* [ABOUT THIS EXERCISE]
From the line that contains "The height and" through the closing line of the entries, write out each line exactly; pictures stay out.

* [RECORDS SHOWN]
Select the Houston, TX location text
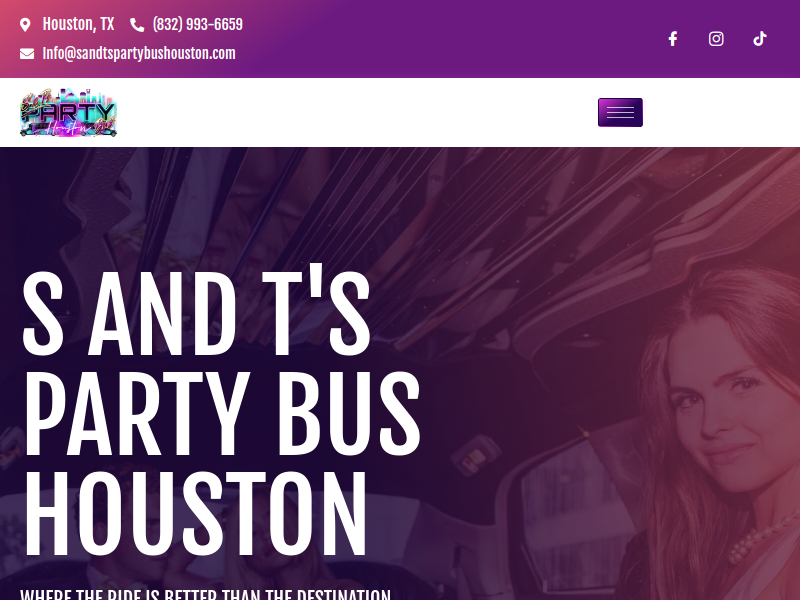800x600 pixels. [x=78, y=24]
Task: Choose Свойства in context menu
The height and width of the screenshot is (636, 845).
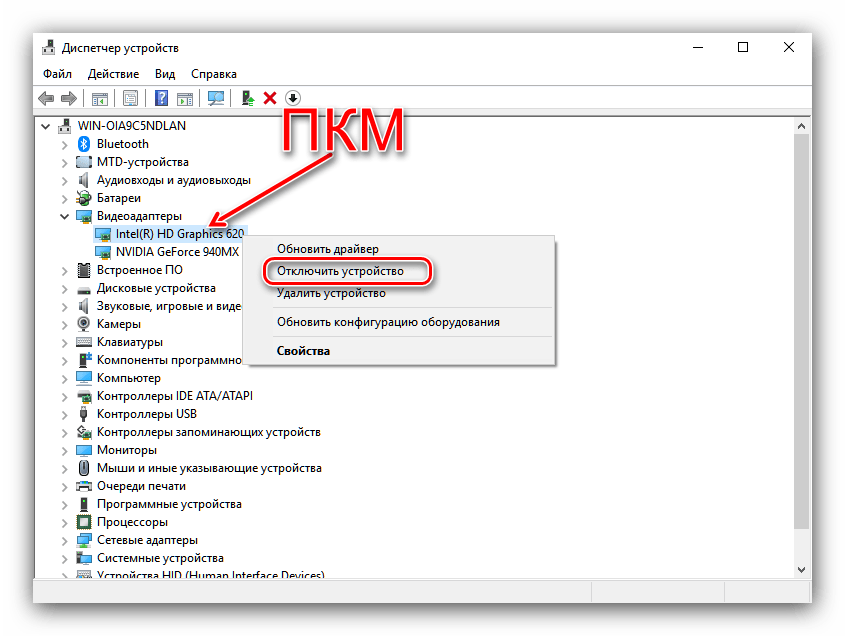Action: (x=303, y=351)
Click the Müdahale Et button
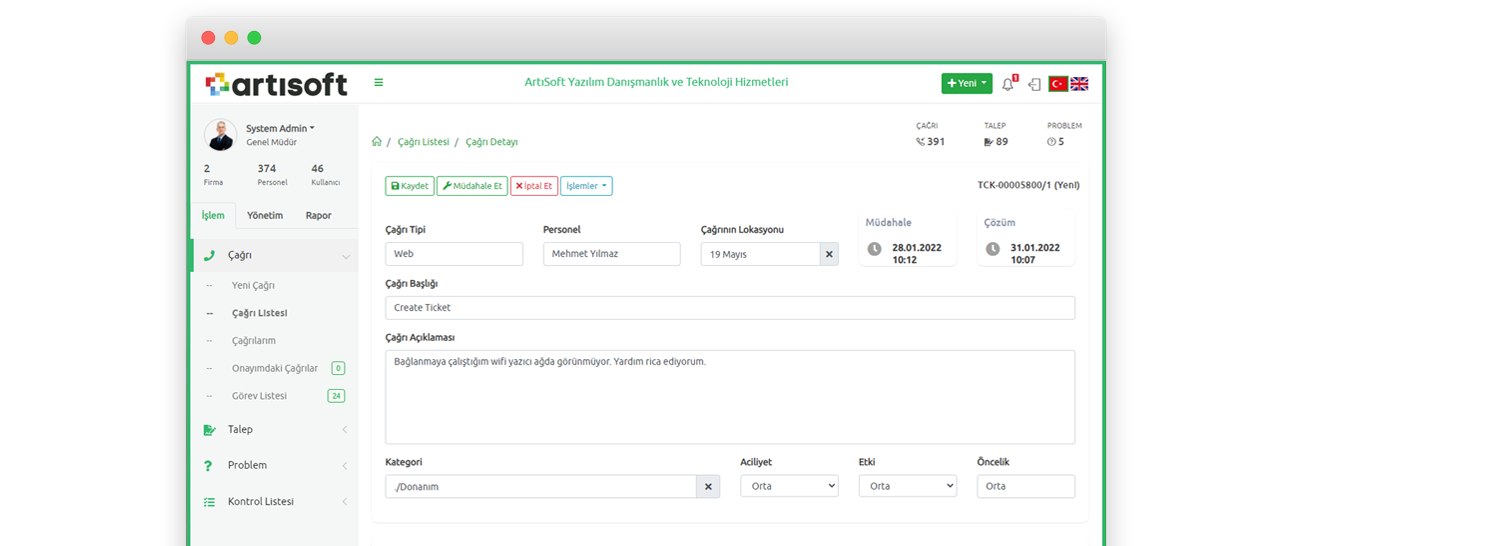Image resolution: width=1500 pixels, height=546 pixels. [472, 186]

* [TASK RESPONSE]
The height and width of the screenshot is (636, 845).
Action: (x=303, y=351)
Click the Müdahale Et button
Image resolution: width=1500 pixels, height=546 pixels. [472, 186]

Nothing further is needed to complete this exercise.